* Saved entries
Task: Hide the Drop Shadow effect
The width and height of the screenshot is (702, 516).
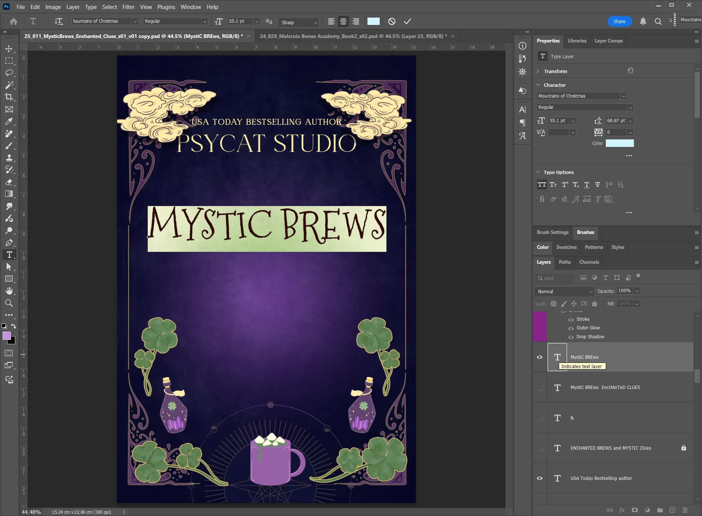Action: click(571, 337)
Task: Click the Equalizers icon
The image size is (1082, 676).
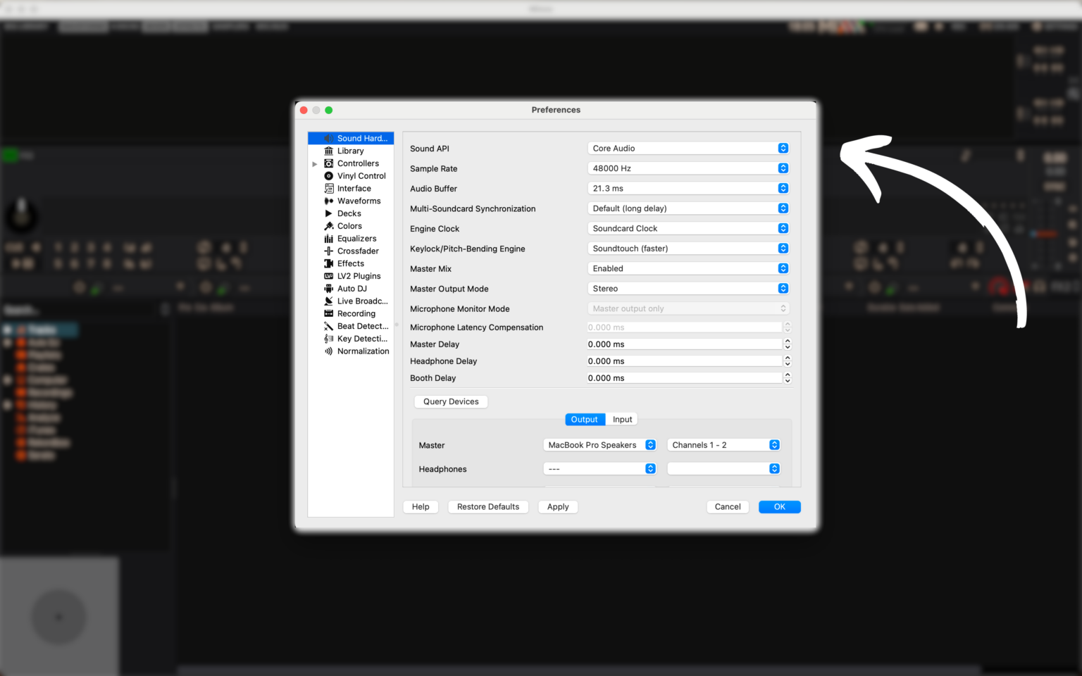Action: [x=328, y=239]
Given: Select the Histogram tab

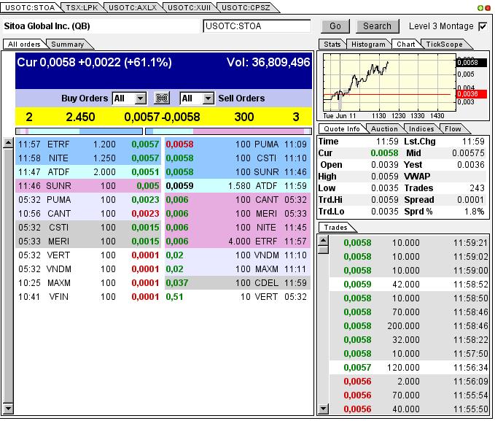Looking at the screenshot, I should pos(368,45).
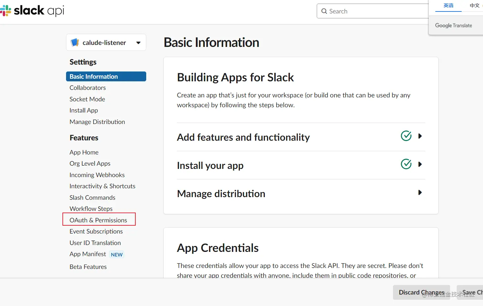Screen dimensions: 483x306
Task: Open Slash Commands feature page
Action: [92, 197]
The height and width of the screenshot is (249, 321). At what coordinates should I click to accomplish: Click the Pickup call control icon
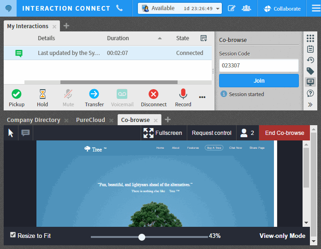coord(17,94)
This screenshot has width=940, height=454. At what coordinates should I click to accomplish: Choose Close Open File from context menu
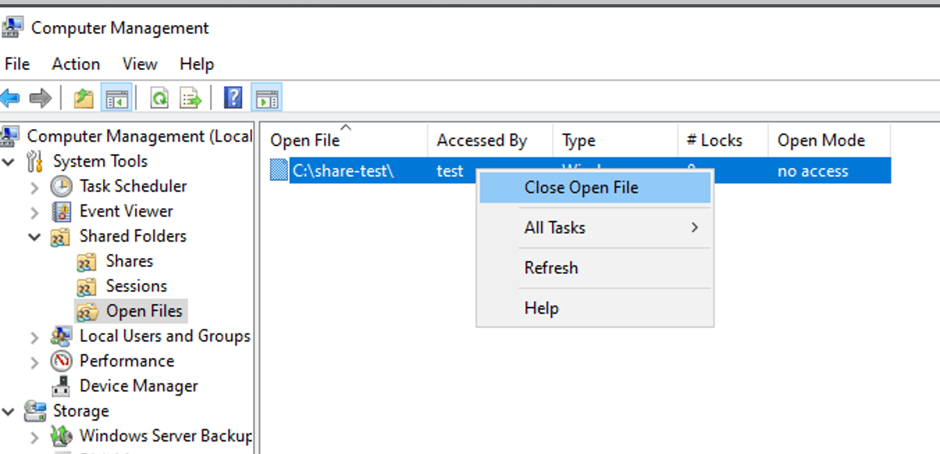(581, 187)
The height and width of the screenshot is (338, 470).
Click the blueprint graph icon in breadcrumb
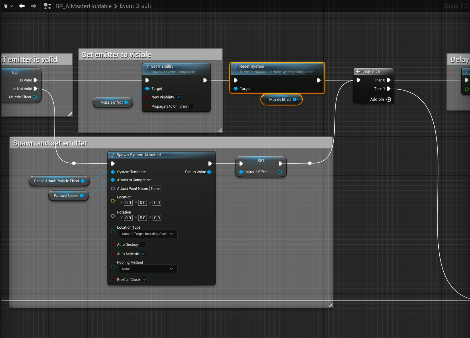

* Task requirements
What is needed is an exact repetition of every entry, without the pictures.

* Exercise answer
Task: Hide the Drop Shadow effect
The width and height of the screenshot is (702, 516).
Action: click(571, 337)
Task: Click the Equalizers icon
The image size is (1082, 676).
Action: [x=328, y=239]
Given: Select the Histogram tab

Looking at the screenshot, I should pos(368,45).
Screen dimensions: 483x306
Task: Open Slash Commands feature page
Action: [92, 197]
The height and width of the screenshot is (249, 321). At what coordinates should I click to accomplish: Click the Pickup call control icon
coord(17,94)
This screenshot has width=940, height=454. At what coordinates should I click to accomplish: Choose Close Open File from context menu
(581, 187)
The height and width of the screenshot is (338, 470).
Click the blueprint graph icon in breadcrumb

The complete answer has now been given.